ERC gets city grant to attract tech companies
The Nevada County Economic Resource Council received a $10,000 grant Tuesday night from the city of Grass Valley for its Royal Welcome initiative, a facet of the group’s strategic plan to attract growth-oriented businesses looking to relocate or expand into Grass Valley.
“There’s been a good partnership between the city and the ERC, and between Jon Gregory and Bob Richardson,” Grass Valley Mayor Dan Miller said.
“They both bring a couple of real talents as far as economic development, business attraction, and business retention and expansion. I think the city has to invest in economic development, for us not to invest and not become a partner I think is a violation of what we’re supposed to be doing as a city council.”
As ERC Executive Director, Gregory spoke to city council members Tuesday, highlighting the main objectives of the Royal Welcome initiative.
“The high-tech companies that we are pursuing have a disproportionately positive impact on the economy, in that the jobs that they employ are typically far higher than the average hourly wage, or salary, than other types of jobs,” he said. “And also because they are selling their product on a national or global scale. When they sell their product somewhere else, that money comes back to Nevada County or Grass Valley.”
Gregory added, “You then have all these employees who now have income to buy local goods and services from local retailers and use local stockbrokers, and go to the local medical groups, and all of the local ripple effects associated with it.”
Gregory said a high-tech industrial camera start-up with technology licensing out of a Southern California university is currently considering Grass Valley as a location, but he would not give any specifics on the company, other than one of its business partners has ties to Nevada County.
“They’re looking to decide whether to locate the business into the Grass Valley area or to Morgan Hill,” Gregory said.
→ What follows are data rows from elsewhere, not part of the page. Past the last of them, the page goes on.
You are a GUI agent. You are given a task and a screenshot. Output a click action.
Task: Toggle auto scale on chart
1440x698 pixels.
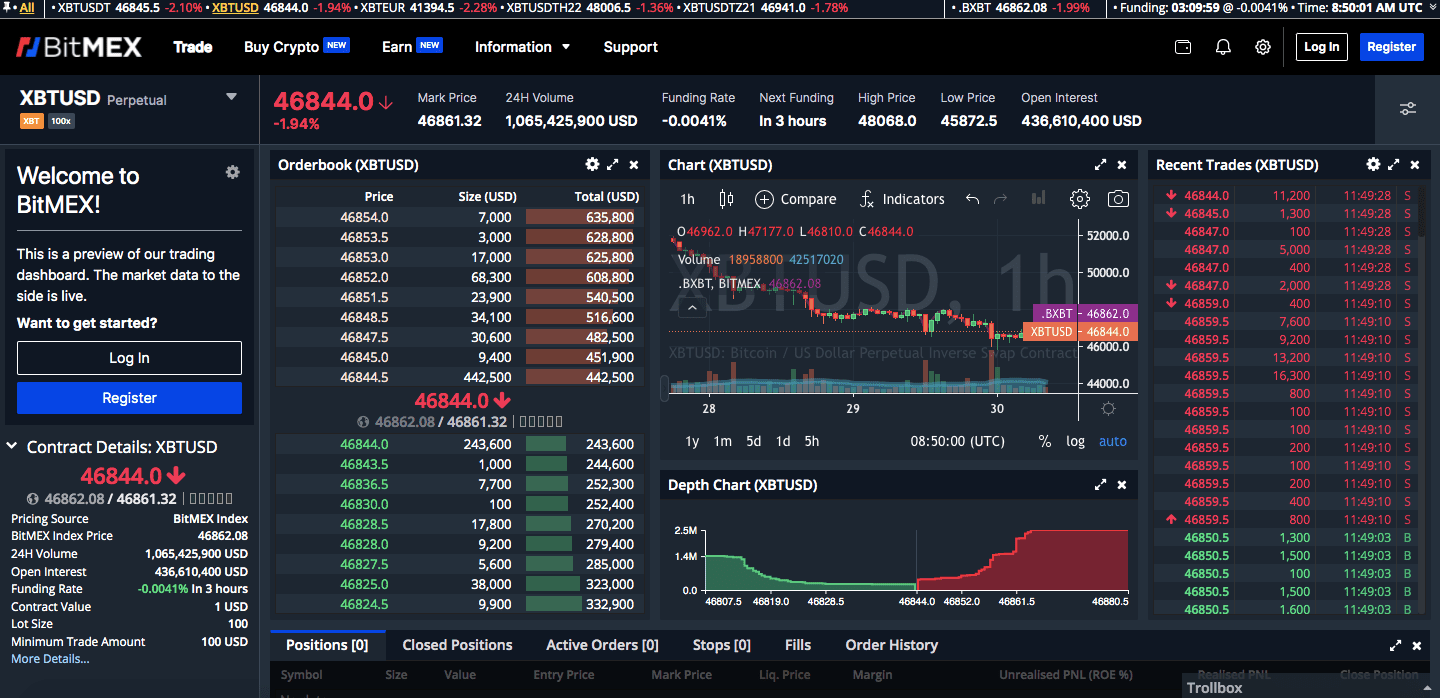coord(1112,441)

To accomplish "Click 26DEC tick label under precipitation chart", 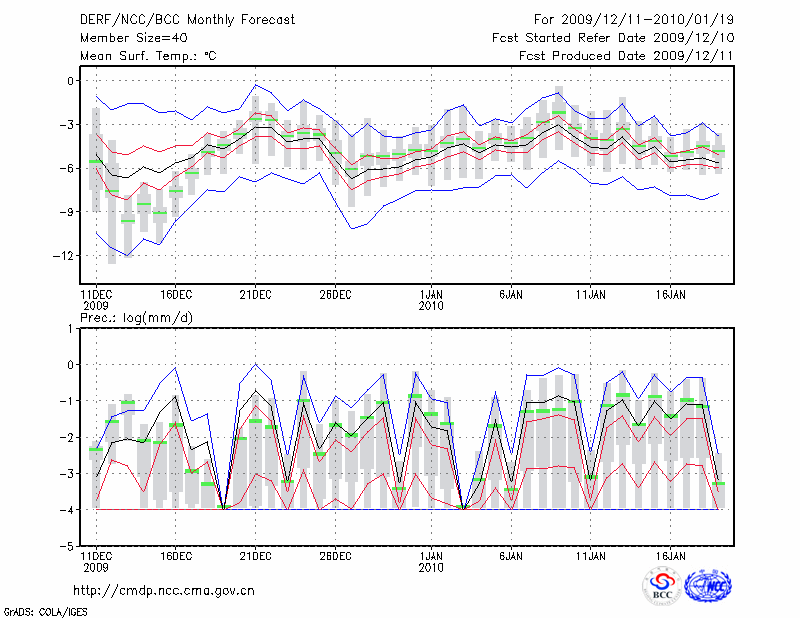I will pos(336,554).
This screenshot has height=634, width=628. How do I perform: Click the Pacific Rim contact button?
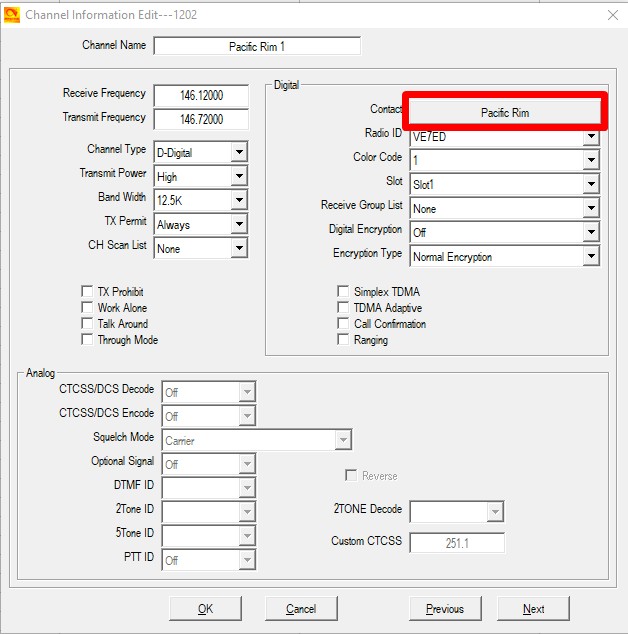pyautogui.click(x=504, y=113)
Grass Valley City Council member Lisa Swarthout said that providing the ERC with funds to attract high-tech businesses will reap benefits for the future of the local economy.
“Job creation is probably the single best thing we can do for economic development,” Swarthout said. “Especially in the high-tech industry, it provides high-paying jobs so it goes to people who live here, which creates disposable income. If people work here they spend their money here, which creates sales tax for the city, which is 50 percent of our city’s general fund.”
As a nonprofit corporation, the ERC board is comprised of volunteer members who represent different businesses, organizations and nonprofits in the county. Swarthout, who is also the ERC chairperson, said that voting for the ERC grant was not a conflict of interest for her because she sits on the ERC board as a representative of the city.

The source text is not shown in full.